» **Data shown**
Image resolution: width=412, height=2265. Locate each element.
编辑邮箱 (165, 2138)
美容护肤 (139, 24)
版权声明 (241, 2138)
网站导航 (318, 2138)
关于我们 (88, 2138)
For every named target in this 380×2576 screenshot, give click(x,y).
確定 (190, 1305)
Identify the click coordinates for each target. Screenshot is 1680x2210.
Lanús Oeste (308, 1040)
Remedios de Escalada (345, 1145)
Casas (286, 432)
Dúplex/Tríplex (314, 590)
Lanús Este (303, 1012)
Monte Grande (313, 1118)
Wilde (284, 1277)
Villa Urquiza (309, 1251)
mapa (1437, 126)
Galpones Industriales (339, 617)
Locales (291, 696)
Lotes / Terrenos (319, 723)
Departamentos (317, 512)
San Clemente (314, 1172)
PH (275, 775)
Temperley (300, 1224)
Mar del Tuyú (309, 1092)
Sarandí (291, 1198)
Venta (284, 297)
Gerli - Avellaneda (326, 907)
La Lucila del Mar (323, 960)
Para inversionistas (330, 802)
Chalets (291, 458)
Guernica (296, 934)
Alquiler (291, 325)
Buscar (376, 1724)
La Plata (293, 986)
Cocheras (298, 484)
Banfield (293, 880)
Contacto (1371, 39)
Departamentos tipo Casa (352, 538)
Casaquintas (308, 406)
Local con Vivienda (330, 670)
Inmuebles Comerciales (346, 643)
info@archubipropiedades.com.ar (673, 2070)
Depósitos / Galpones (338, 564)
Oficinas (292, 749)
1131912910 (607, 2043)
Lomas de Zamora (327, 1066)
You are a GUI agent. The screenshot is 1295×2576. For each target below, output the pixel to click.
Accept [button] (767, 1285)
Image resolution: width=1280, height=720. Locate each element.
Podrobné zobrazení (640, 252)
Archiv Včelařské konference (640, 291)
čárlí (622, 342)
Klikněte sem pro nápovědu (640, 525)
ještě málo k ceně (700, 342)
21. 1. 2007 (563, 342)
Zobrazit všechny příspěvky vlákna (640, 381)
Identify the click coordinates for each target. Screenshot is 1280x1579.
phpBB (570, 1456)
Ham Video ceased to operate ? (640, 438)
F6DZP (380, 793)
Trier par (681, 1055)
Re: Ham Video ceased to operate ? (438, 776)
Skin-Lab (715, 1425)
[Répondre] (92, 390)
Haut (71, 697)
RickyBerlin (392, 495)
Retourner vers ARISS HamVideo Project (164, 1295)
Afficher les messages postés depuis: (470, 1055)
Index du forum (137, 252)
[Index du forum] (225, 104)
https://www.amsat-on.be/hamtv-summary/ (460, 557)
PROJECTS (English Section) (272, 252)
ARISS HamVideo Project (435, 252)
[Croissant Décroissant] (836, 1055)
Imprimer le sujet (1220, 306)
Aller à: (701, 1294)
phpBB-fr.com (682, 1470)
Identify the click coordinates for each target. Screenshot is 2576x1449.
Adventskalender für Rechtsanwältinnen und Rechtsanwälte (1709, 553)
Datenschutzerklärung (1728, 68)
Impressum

» **Task requirements**
In the records above, copy exactly the lines from the one that contains "[Index du forum] (225, 104)" through the last, and nothing else.

» **Task solution**
[Index du forum] (225, 104)
https://www.amsat-on.be/hamtv-summary/ (460, 557)
PROJECTS (English Section) (272, 252)
ARISS HamVideo Project (435, 252)
[Croissant Décroissant] (836, 1055)
Imprimer le sujet (1220, 306)
Aller à: (701, 1294)
phpBB-fr.com (682, 1470)
Identify the click coordinates for each target. Screenshot is 2576x1449.
Adventskalender für Rechtsanwältinnen und Rechtsanwälte (1709, 553)
Datenschutzerklärung (1728, 68)
Impressum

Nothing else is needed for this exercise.